Unity will have a few default tags, but we want to create a new one and assign it to the cube gameobject first. Once the cube is selected, In the Inspector window there is a Tag property on the top left.
Select that and select the Add Tag on the bottom of the shown list of tags. Unity will open the Tags and Layers page in the Inspector Window.
Click on the “+” icon under the Tags.
Enter the name as “cube” (smalls) and save. It should look as follows.
Select the “cube” tag in the Cube gameobjects Inspector. Now, to make a prefab out of this Cube gameobject, drag it and drop it on the Prefabs folder in the Project window. You can now delete the Cube gameobject from the Hierarchy.

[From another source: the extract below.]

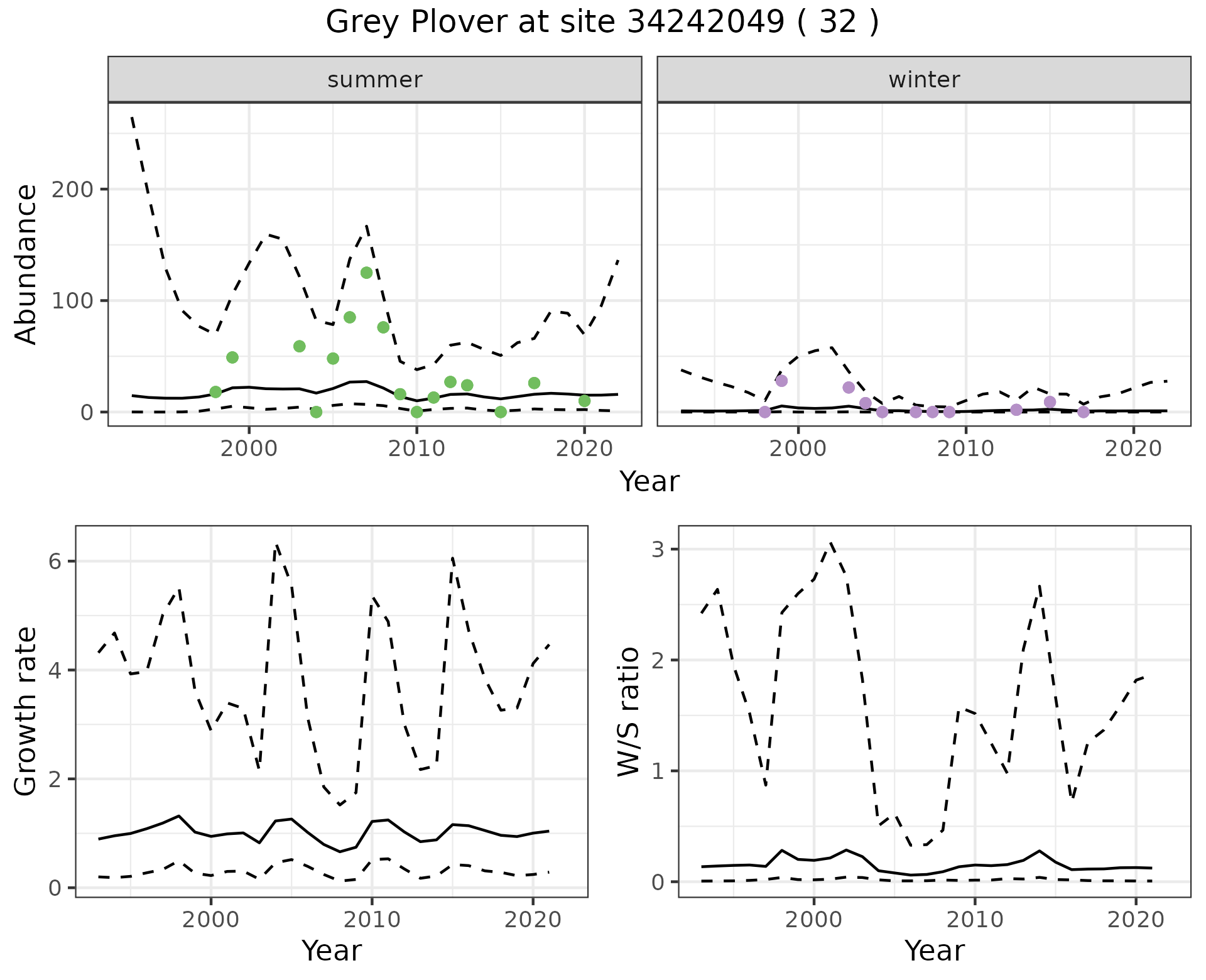
Task: Click the rightmost green summer data point
Action: (584, 401)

Next, Let’s set up our CubeManager class. We’ll create a new gameobject by right click in the Hierarchy > Create Empty -> Rename it to CubeManager.
To this gameobject, we’ll create and add a new c# script. Add Component on the gameobjects Inspector -> type in CubeManager -> New script -> Create and Add. Unity will now create a new script called CubeManager.cs in the projects root folder – Assets. You can move this into a new folder called Scripts for better project structure management.
Double click on the CubeManager script and it should open up with Visual Studio.
We need references to the ARRaycastManager component and the cube prefab. So we create two public fields and will assign them from the Inspector.
public ARRaycastManager arRaycastManager;
public GameObject cubePrefab;
Since we want to check for touches on the screen. We’ll use the Input class for this. And we check for touches every frame, we do it inside the Update method.
if (Input.touchCount > 0)
{
var touch = Input.GetTouch(0);
if (touch.phase == TouchPhase.Ended)
{
if (Input.touchCount == 1)
{
}
}
}
Once we have the current touch and the touchCount meaning the number of fingers, on the screen is just 1, we can perform our Raycast.
We’ll be performing two types of Raycast. One is for detecting planes, second is detecting the cubes.
First, the planes, for which we’ll use ARRaycastManager. The Raycast method of this class needs a list of ARRaycastHit’s which store the information about the objects we hit.
private List<ARRaycastHit> arRaycastHits = new List<ARRaycastHit>();
Now we can Raycast from our touch.position on the screen. If the ray hits anything, the method will return true and hits are stored in the arRaycastHits variable. The hits are sorted by distance and hence the first item in the list will be the shortest one.
if(arRaycastManager.Raycast(touch.position, arRaycastHits)) { }
Let’s also create Helper methods to create and destroy cubes.
private void CreateCube(Vector3 position)
{
Instantiate(cubePrefab, position, Quaternion.identity);
}
private void DeleteCube(GameObject cubeObject)
{
Destroy(cubeObject);
}
Now, we can call them from inside our Raycast.
//Raycast Planes if(arRaycastManager.Raycast(touch.position, arRaycastHits)) {
var pose = arRaycastHits[0].pose;
CreateCube(pose.position);
return;
}
Next, we want to detect if a Raycast hit a cube. We’ll use Physics.Raycast for this.
Let’s create a Ray from our touch.position leading into our scene into world space.
Ray ray = Camera.main.ScreenPointToRay(touch.position);
We can now Raycast against this Ray and from the Hit result compare the tag of the cube to what we defined. If the tag matches, we call the DeleteCube method.
if (Physics.Raycast(ray, out RaycastHit hit))
{
if(hit.collider.tag == "cube")
{
DeleteCube(hit.collider.gameObject);
}
}
Now, save the script and head back to unity. After that, once the script is compiled, you will see the public fields in the CubeManager’s Inspector.
Assign the AR Raycast Manager from the AR Session Origin gameobject and the cube prefab from the project view.
That’s it!
Now build the project, deploy it onto your target device and test away!